Thirty-two percent of the time he walks to the plate, he slinks back to the dugout with the bat still in his hands, doing absolutely nothing with the opportunity he was given. At least grounding into a double play can plate a run from time to time.

Think about that this way: Guys like Carlos Peña shorten the game. Those three strikeouts a game represent one full inning. So with Carlos Peña in your lineup, before your team even starts the game, you are at a disadvantage. Your team plays an eight-inning game to the other team’s nine innings. (He’s an innings eater, like Joe Saunders.)

In an average 162-game season Carlos Peña strikes out 171 times. To me, that is about as productive as a congressman.

To put it in context, one season Tony Gwynn struck out just fourteen times. Fourteen. For an entire season. That’s a Sunday doubleheader’s work for Peña. (In fact, in eleven of Gwynn’s twenty seasons he struck out fewer than twenty times.)

Okay, Carolos Peña isn’t Tony Gwynn. But does he have to be Carlos Peña?  And does he have to be Carlos Peña on the Rangers? He’s not the future of this team (unfortunately, his production represents the current state of the team) so why take away at bats from somebody who is?

There isn’t one player in the entire Rangers organization who can afford a first-baseman’s glove? I will gladly pitch in two dollars.

I remember two years ago, coming off a season where he “hit” .197 (and that was following a .207 season and a .196 season), Peña hit free agency. His agent was Scott Boras.
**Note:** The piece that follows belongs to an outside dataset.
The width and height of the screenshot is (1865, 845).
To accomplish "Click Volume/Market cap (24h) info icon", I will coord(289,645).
Boras went on MLB Radio and, with a straight face (I could see his face through the airwaves), actually said his client, one Carlos Peña, was one of the top five players in the game, and should be paid that way, and he spent the next five minutes spewing stats to back up his point. I was laughing too hard to hear them.  He was asking for ten million dollars a year for this fine specimen of baseball.
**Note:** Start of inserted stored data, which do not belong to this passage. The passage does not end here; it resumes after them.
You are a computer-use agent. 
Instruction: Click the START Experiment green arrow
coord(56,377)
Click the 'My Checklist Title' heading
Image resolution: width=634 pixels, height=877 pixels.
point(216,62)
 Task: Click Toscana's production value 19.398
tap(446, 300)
He ended signing with the Astros for a million dollars.

It seems free agency was just one more thing Peña couldn’t hit. He foul tipped it.
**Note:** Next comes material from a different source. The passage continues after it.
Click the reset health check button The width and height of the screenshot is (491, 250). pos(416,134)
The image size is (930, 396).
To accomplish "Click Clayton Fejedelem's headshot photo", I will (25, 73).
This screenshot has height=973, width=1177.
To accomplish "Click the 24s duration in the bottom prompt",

I keep remembering that scene in Moneyball where Billy Beane, after repeatedly being ignored by Art Howe in his request for his stubborn manager to bench the unproductive Carlos Peña, finally said to him before a game,  “You’re not playing Peña tonight.”

“Oh, yes I am,” Howe insisted.

“No you’re not. I traded him to Detroit.”

Can’t the Rangers trade Peña to Detroit or something? (They owe us big time.) Just get him off the Rangers roster.

Wait a minute, maybe he can be the hitting coach.